The snow this morning was a bit off-putting, I would like to
say I would be first out painting snowscapes but to be honest I wouldn’t know
where to begin. The main problem I face in winter is where to paint from.
Ideally this should be somewhere where I can get a
comfortable seat in the window with a view of something close enough to paint,
that is:- warm, has access to the toilet, where I can get a cuppa and if lunch
comes along a sarni.
Now the main things in Ramsgate that fall into the, make a
painting bracket, mostly don’t have this option, and mostly when I paint in
Ramsgate during the winter Enoteca Café on Harbour Parade is one of the best
options.
So today I slapped on a bit more paint on a painting I
started some time ago.
A problem with this view of Ramsgate Harbour is that the
boats are not lined up with the pointed bit on one side and the blunt bit on
the other – so they look like boats.
What you see is best described as boatish, the Nelson
Crescent, Prospect bit is fairly straightforward as the houses appear to be
standing upright with the windows facing you.
I painted this bit at the beginning of November
This bit at the end of December
Here are today’s progress pictures
One thing that I hope the painting shows is why I
don’t usually try to paint from a photo inasmuch as this isn’t so much painting
boats as boatishness hoping that the brain of the person looking at the picture
turns the boatish squiggles into something that pleases them.
The middle of the houses is painted like this too, but of course the question always is, how far to go, how much to fill in?
This Victorian view of it shows not a lot of change up there.
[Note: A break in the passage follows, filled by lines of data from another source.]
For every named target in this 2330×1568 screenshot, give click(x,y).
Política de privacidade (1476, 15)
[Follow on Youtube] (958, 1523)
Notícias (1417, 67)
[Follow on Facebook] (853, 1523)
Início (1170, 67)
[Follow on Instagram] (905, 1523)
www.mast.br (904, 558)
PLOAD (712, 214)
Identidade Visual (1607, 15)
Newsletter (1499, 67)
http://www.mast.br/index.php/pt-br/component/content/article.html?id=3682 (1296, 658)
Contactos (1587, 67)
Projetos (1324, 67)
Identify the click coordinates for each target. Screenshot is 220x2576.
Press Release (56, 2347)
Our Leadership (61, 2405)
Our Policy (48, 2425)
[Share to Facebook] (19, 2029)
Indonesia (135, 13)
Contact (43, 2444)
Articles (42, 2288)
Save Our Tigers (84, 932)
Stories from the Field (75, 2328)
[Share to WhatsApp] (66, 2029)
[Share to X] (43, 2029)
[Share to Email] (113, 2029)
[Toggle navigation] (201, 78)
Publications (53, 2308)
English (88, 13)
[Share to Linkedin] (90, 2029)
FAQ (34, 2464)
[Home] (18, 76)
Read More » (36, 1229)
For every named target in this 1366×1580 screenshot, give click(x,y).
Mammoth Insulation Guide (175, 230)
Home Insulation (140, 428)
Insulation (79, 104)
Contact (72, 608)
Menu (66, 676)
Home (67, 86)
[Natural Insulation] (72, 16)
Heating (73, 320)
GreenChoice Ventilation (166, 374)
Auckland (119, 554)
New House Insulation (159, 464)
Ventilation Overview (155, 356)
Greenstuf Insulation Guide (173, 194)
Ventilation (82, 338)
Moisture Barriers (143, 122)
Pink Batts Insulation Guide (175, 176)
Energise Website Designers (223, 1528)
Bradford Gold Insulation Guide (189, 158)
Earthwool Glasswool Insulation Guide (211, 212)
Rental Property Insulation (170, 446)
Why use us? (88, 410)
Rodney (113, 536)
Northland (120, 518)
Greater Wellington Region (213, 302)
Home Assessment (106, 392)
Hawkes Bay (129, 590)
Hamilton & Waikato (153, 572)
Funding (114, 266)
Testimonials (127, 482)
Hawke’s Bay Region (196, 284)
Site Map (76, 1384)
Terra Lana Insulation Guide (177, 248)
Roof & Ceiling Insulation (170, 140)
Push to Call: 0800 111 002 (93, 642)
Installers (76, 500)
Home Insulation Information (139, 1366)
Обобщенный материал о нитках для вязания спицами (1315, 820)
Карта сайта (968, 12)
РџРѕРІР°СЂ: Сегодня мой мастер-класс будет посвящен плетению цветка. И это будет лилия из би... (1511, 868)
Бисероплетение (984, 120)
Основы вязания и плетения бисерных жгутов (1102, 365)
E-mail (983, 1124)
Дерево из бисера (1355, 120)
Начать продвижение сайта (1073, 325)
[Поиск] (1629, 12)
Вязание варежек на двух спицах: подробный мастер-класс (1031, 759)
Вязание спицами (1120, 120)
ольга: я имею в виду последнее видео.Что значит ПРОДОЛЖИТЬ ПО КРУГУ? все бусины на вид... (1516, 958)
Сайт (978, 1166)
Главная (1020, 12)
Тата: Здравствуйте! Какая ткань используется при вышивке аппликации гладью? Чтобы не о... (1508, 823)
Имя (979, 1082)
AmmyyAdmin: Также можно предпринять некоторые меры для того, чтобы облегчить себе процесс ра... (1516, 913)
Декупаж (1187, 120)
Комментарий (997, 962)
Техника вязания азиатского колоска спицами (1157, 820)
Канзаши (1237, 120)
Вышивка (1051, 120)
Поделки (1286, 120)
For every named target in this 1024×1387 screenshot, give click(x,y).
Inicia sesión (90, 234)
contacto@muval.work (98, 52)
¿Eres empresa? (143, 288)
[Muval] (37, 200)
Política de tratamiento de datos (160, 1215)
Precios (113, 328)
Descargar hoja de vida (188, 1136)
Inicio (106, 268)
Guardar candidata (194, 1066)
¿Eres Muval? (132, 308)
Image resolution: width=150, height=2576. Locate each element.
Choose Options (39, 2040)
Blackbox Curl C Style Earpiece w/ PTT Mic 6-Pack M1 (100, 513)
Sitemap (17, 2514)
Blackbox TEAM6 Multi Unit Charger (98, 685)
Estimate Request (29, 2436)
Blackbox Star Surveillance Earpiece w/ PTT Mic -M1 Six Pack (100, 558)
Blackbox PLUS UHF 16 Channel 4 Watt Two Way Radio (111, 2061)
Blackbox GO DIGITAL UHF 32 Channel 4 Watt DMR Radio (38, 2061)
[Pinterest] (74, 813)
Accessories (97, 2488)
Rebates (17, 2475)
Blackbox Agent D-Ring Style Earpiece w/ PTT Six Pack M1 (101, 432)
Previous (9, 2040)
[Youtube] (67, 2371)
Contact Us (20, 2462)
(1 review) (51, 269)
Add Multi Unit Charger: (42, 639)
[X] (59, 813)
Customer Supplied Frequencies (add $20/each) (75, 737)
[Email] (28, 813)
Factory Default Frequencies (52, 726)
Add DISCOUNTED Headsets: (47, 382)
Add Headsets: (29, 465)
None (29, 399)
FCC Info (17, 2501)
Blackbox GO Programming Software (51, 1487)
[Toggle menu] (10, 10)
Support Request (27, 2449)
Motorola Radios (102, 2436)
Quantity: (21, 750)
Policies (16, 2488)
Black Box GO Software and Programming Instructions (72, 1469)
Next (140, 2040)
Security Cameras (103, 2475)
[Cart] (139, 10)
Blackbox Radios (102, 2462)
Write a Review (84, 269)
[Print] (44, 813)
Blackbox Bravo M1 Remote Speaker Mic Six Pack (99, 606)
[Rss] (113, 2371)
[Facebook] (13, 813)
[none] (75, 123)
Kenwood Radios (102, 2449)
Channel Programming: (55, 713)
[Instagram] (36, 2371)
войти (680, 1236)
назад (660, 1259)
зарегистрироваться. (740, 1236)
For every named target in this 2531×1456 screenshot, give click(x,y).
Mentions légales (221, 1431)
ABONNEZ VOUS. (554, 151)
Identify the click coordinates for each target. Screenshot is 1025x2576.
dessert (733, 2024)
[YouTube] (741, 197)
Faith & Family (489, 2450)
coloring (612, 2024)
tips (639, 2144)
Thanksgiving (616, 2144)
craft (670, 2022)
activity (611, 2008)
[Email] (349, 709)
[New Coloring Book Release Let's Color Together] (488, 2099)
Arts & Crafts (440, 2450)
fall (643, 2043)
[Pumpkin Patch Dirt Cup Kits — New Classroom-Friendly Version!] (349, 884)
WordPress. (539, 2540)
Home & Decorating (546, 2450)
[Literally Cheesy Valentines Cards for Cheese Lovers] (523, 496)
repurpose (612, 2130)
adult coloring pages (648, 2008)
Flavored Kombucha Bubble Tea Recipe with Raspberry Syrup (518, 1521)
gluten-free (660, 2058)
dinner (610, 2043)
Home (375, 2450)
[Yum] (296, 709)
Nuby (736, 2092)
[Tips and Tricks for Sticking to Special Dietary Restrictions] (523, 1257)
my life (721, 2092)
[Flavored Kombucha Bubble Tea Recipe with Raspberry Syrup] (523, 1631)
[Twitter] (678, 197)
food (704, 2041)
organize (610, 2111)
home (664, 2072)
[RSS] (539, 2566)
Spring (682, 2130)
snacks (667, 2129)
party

More railway books and local books in the bookshop today,
see http://michaelsbookshop.blogspot.co.uk/2017/02/the-beckoning-silence-in-bookshop.html
Mapwise here is the 1822 map, I sell the paper version
in my bookshop and there are limits to the size I can publish it on blogger,
but if you click on it to expand it and then click again on the expanded
version you should be able to see the layout of this part of Georgian Ramsgate.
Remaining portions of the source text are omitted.